[Element lookup records]
_ _ _ _ _

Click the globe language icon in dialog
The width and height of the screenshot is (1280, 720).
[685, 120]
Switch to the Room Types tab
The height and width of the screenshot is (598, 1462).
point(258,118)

_ _ _ _ _

| Requirement |
Please convert all of the rows above into a Markdown table with the columns "Line No." and "Text", numbering each line and leaving out any blank lines.

| Response to this task |
| Line No. | Text |
|---|---|
| 1 | Click the globe language icon in dialog |
| 2 | The width and height of the screenshot is (1280, 720). |
| 3 | [685, 120] |
| 4 | Switch to the Room Types tab |
| 5 | The height and width of the screenshot is (598, 1462). |
| 6 | point(258,118) |